1.2.2 线粒体DNA(mitochondria DNA,mtDNA)分析抽静脉血1.8 ml,EDTA抗凝,蛋白酶K快速裂解法提取外周血总基因组DNA。
(1)mtDNA7444A→G突变检测,扩增体系:模板2 μ l,引物[2]由上海生工生物工程技术服务有限公司合 成 ,2.5 μ mol/L,上 游 :5′-CATATTCATCGGCGTAAATC-3′0.6 μ l;下游 :5′-GGTTCTCAGGGTTTGTT ATA-3′0.6 μ l,dNTP 10 mM 0.5 μ l,10 ×PCR 缓冲液2.5 μ l,Mg2+(25 mmol/L)2.0 μ l,Taq 酶 5 U/μ l(Promega公司)0.2 μ l,ddH2O 16.6 μ l。PCR 条件 :95℃5 min预变性,35个循环(94℃60 s变性,58℃60 s退火,72℃60 s延伸),72℃7 min终末延伸;取扩增产物12 μ l,用限制性核酸内切酶 XbaⅠ10 U(Promega公司),上样缓冲液:2 μ l以2%琼脂凝胶110V、25 mA电泳30 min,用溴化乙锭(EB)染色后紫外灯下观察。

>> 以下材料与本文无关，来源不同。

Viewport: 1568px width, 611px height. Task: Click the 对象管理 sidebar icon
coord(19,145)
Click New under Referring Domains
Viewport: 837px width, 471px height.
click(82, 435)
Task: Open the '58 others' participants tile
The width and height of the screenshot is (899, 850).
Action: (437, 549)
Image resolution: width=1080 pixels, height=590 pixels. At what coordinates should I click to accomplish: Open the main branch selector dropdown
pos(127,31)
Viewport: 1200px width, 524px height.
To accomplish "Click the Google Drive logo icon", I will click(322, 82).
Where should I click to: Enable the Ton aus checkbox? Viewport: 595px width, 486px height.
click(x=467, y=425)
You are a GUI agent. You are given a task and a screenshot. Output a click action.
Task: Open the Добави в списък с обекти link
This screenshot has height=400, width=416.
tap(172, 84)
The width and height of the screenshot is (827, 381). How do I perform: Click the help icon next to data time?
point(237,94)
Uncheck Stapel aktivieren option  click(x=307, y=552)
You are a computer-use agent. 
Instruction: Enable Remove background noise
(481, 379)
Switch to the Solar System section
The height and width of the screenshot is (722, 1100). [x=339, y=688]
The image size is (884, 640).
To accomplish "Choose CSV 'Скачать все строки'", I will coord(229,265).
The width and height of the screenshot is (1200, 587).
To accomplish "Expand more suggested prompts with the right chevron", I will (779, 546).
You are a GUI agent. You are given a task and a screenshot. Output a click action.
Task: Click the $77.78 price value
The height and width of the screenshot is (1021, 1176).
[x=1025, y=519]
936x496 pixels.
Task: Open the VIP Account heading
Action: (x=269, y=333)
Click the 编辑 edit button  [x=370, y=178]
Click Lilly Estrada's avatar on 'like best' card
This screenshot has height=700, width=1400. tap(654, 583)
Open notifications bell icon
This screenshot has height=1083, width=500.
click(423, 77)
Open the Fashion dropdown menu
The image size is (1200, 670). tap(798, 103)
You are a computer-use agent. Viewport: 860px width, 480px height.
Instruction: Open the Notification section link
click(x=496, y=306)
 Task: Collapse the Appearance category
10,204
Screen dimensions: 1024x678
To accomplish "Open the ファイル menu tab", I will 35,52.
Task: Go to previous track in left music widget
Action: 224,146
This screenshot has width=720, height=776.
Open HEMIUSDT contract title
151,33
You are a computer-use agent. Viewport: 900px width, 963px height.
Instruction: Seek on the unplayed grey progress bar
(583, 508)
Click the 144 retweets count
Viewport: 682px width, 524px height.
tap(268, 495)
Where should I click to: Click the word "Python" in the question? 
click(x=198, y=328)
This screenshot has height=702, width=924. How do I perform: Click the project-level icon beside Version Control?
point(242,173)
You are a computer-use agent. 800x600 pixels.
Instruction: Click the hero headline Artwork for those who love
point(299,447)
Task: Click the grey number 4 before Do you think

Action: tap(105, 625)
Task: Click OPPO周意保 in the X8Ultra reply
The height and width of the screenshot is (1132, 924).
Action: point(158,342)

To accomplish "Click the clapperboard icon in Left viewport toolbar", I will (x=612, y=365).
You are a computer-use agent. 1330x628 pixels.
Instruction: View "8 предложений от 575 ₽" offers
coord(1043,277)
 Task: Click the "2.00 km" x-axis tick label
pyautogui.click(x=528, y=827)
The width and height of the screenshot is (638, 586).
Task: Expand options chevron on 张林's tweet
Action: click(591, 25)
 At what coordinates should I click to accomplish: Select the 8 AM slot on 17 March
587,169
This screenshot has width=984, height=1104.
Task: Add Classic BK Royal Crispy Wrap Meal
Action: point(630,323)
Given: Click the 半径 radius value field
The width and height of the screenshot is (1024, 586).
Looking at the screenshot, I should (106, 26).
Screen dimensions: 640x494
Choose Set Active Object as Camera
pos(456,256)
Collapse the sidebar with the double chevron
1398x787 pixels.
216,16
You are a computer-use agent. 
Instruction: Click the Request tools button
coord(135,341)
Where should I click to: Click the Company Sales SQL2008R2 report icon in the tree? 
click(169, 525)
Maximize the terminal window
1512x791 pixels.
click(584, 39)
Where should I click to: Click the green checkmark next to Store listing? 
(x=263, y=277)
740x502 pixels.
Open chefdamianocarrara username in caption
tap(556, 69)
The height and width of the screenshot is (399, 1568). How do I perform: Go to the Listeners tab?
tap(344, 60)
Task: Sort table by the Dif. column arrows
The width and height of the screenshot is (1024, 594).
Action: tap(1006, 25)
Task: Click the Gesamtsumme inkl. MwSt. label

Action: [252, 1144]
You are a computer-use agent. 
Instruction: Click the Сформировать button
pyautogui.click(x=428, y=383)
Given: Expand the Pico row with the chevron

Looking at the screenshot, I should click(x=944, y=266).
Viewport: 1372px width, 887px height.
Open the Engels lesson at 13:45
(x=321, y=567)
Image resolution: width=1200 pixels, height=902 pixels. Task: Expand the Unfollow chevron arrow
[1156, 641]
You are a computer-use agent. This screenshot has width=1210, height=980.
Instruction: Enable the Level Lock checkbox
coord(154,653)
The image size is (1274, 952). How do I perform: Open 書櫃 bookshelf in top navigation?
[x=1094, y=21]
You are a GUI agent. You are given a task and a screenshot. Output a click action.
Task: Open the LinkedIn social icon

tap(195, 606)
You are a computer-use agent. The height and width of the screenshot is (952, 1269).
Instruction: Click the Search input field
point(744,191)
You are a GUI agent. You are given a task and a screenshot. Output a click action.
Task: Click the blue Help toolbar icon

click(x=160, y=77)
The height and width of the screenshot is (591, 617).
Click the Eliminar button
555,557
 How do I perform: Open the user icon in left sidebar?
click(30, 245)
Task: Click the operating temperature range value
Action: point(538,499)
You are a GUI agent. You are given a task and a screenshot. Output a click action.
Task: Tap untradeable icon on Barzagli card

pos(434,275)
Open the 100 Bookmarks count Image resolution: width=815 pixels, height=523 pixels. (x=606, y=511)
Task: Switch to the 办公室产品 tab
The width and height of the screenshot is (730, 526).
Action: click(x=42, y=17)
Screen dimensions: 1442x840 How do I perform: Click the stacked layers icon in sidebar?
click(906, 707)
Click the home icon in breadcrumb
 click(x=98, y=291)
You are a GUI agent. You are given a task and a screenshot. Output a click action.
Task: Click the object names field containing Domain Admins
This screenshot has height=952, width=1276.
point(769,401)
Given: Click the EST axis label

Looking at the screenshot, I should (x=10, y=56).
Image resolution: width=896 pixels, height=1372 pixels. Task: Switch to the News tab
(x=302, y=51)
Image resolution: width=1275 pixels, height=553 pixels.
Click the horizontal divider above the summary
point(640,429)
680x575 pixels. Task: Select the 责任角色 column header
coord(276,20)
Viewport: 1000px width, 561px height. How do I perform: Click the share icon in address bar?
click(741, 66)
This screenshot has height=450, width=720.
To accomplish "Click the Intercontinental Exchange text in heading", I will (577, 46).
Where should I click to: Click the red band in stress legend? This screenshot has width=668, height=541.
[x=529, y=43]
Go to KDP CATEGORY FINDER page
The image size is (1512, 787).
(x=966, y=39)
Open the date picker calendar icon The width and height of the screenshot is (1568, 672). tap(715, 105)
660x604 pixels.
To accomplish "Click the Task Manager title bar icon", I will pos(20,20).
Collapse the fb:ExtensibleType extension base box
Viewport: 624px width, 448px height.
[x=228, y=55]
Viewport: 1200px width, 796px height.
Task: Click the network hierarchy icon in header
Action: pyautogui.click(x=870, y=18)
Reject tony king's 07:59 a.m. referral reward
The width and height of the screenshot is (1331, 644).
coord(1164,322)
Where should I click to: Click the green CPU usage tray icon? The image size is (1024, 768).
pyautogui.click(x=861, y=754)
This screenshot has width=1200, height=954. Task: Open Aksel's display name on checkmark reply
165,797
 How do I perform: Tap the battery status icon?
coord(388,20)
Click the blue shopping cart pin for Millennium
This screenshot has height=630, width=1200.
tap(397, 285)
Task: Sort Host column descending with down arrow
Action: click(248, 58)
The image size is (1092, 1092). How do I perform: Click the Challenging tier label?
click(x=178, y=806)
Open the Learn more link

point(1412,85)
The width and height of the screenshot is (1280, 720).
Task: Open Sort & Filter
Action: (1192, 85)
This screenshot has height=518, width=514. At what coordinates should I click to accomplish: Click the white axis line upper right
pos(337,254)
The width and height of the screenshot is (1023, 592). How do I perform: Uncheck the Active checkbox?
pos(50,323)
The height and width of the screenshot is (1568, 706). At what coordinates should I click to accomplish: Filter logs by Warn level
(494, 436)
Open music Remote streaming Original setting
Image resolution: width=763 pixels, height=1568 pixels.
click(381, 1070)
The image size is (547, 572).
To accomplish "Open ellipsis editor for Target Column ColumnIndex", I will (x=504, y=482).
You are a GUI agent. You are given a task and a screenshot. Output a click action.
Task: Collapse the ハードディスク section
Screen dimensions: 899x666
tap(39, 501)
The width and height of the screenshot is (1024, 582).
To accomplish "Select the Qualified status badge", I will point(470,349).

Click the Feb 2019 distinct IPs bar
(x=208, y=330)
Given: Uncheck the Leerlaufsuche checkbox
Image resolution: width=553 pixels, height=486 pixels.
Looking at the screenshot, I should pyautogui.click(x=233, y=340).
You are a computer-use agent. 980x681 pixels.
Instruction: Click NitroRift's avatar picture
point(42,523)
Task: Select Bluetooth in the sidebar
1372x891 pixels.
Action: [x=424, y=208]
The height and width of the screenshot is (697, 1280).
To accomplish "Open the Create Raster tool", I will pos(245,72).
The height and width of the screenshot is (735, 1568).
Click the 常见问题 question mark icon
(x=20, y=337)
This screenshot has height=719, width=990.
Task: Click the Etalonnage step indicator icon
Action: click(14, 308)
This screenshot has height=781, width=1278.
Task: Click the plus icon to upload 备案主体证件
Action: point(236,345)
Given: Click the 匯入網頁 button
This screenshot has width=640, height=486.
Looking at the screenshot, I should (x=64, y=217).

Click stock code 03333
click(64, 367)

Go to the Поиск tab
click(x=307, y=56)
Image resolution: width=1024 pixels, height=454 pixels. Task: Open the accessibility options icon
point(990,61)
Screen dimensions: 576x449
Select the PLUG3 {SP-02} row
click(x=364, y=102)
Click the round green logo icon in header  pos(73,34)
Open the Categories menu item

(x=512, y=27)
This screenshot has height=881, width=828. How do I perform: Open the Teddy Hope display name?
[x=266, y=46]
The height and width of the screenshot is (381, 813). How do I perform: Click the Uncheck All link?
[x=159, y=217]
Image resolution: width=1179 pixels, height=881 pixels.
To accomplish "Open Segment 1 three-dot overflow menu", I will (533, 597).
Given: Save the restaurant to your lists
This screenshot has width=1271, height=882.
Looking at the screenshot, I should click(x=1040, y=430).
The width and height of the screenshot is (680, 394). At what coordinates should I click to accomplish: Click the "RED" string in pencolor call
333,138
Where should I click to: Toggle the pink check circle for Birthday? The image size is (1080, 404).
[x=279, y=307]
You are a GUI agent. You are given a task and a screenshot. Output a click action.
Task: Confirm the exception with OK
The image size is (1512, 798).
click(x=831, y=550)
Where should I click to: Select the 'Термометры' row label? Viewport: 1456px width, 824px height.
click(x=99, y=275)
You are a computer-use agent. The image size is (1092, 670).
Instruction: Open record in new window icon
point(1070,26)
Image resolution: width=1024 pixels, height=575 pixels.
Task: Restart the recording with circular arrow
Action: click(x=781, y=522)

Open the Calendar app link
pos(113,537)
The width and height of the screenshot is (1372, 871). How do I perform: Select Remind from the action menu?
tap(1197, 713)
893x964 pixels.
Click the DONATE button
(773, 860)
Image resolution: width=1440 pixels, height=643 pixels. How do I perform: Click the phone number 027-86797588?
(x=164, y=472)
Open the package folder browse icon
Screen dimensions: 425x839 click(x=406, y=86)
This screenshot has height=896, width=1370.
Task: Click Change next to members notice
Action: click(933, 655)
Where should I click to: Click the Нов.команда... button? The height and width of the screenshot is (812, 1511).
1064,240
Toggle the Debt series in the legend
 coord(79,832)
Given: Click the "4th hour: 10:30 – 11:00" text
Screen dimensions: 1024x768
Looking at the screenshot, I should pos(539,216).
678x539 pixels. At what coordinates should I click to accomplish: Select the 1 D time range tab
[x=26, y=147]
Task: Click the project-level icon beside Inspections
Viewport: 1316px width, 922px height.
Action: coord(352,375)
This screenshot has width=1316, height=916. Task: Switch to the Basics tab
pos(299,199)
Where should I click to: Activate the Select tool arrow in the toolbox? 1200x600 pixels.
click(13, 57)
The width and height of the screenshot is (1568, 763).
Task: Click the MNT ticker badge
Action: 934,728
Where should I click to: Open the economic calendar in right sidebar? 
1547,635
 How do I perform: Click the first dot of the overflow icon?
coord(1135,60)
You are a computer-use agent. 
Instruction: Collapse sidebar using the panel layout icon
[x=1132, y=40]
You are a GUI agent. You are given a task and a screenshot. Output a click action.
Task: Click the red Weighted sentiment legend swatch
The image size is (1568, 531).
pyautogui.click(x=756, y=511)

(2)mtDNA1555A→G突变检测:mtDNA1555位点引物为 nt1278-1298:5′-CCCTGATGAAGGCTACAAA GT-3′和 nt2018-1999:5′-CAGCTATCACCAGGCTCGG T-3′由上海生工公司合成。PCR反应体积为25 μ l,含50 ng 样品 DNA、25 μ mol/L引物(上下游)各0.4 μ l、0.2 mmol/L dNTP 0.5 μ l、10 ×PCR 缓冲液 2.5 μ l、2 mmol/L Mg2+、1 U Taq酶(Promega公司)。在PE9700热循环仪上94℃5 min预变性后,94℃60 s→58℃60s→72℃60 s,35个循环,72℃延长10min。限制性核酸内切酶XbaⅠ酶切1小时后1.5%琼脂糖凝胶电泳,观察结果。
2 结果
mtDNA突变组的性别比例和年龄组成与非突变组比较无显著差异。mtDNA突变组的乳酸水平(其中2-DM 16例、耳聋51例和横纹肌病1例)与mtDNA正常组及对照组比较均存在显著差异(P<0.05),而mtDNA正常组与对照组比较不存在显著差异(见表1)。在2-DM、横纹肌病、耳聋者中共68例有mtDNA突变,健康对照组未检出mtDNA突变。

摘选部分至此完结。